Ich mag bei Win8 die Metroansicht überhaupt nicht, als Gamer hat die einfach nur Nachteile... Sieht zwar schön aus bringt aber nichts... Werds mir glaub ich nicht holen.


----------



## turbosnake (27. September 2012)

Und was sind die Nachteile?


----------



## Vedder73 (3. Oktober 2012)

Ich habe die Release Preview jetzt 3 Monate getestet und werde erstmal auf Windows 7 zurückrüsten...
Ich finde die "Metro"-Geschichte gar nicht mal so schlecht. Da stecken viele Möglichkeiten drin...
Leider werden davon aber so gut wie keine genutzt...
Wenn das mein neuer Startbildschirm sein soll, dann will ich ihn auch individualisieren können (Hintergrundbilder frei wählbar; Kachelgrößen, -formen, -position) Ich hätte auch gern die Wahl, ob Vollbildmodus oder frei wählbare Fenstergröße usw.)
So langweilt mich die Optik schon nach 2 Wochen...
Und wenn schon Apps, dann auch mit vollem Funktionsumfang. In der Form sind die Apps für mich unbrauchbar: Mail-App kann mit GMX nicht umgehen, Musik-App ist nicht .flac fähig, Video-App kann mit mkv nichts anfangen, Foto-App hat keine Funktion außer "guck mal", pdf-Viewer kann auch gar nichts, usw
So bin ich für fast jede Anwendung auf Zusatzsoftware angewiesen...
Ich werde also abwarten, was sich bei Windows 8 in Zukunft so tut und vielleicht später umsteigen


----------



## mae1cum77 (3. Oktober 2012)

Vedder73 schrieb:


> Ich habe die Release Preview jetzt 3 Monate getestet und werde erstmal auf Windows 7 zurückrüsten...
> Ich finde die "Metro"-Geschichte gar nicht mal so schlecht. Da stecken viele Möglichkeiten drin...
> Leider werden davon aber so gut wie keine genutzt...
> Wenn das mein neuer Startbildschirm sein soll, dann will ich ihn auch individualisieren können (Hintergrundbilder frei wählbar; Kachelgrößen, -formen, -position) Ich hätte auch gern die Wahl, ob Vollbildmodus oder frei wählbare Fenstergröße usw.)
> ...



Das mit der Grundfunktionalität ist eine Sache, die MS hoffentlich noch nachbessert, gerade die Unerstützung von Multimediaformaten unter "Metro" ist bescheiden.
Mit einem kleinen Tool von *svnO.o*  aus dem neowin-Forum kann der Startscreen in Größe, Position und Ausrichtung angepaßt werden.
Windows 8 Start Menu Modifier - Neowin Forums


Spoiler






			Dieser Inhalt steht nur eingeloggten Mitgliedern zur Verfügung.
        




Wird gleich noch ins How-To eingepflegt....
MfG


----------



## Lotzi (4. Oktober 2012)

frage

unter win 8 rtm zeigt mir der dxdiag Center DirectX 11 an

sollte win 8 nicht DirectX 11.1 haben???


----------



## mae1cum77 (4. Oktober 2012)

Ist an Bord:Windows 8 und die Zukunft von DirectX: Was ändert Direct3D 11.1? Update.

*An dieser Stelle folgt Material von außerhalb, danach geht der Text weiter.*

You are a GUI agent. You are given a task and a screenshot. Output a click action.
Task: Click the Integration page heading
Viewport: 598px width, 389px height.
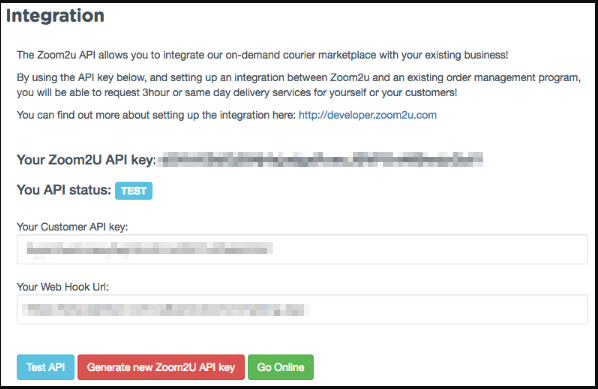(x=55, y=16)
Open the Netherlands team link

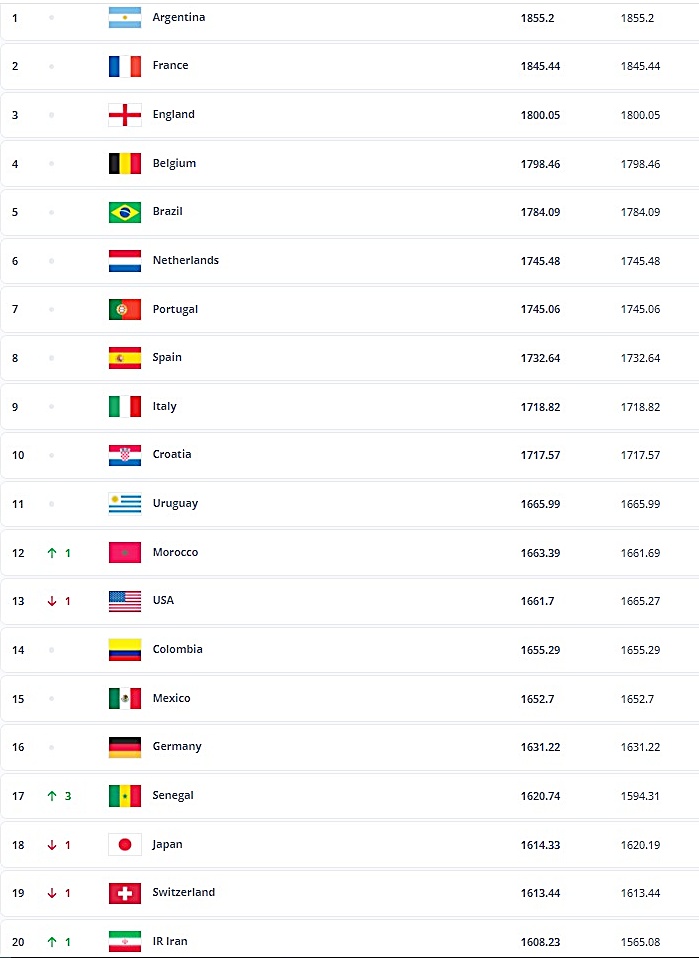[186, 260]
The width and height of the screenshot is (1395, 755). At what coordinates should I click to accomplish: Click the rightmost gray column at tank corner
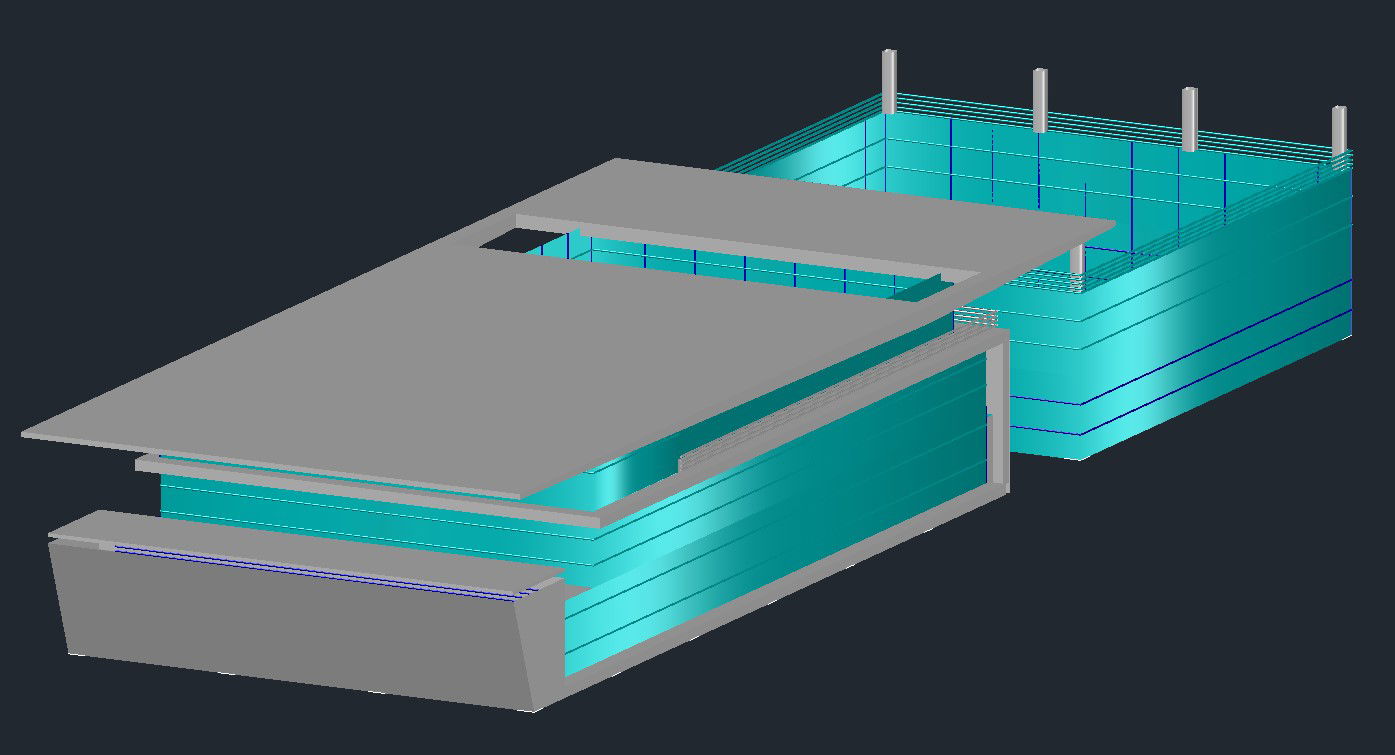[x=1338, y=130]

Was für eine Karte ist bei Dir verbaut?
MfG


----------



## Lotzi (4. Oktober 2012)

gtx680

ruf mal bei dir dxdiag auf und poste ein Screen davon hier im Forum

aida64,cpu-z und der dxdiag zeigen ALLE DX11 an und nicht 11.1


----------



## mae1cum77 (4. Oktober 2012)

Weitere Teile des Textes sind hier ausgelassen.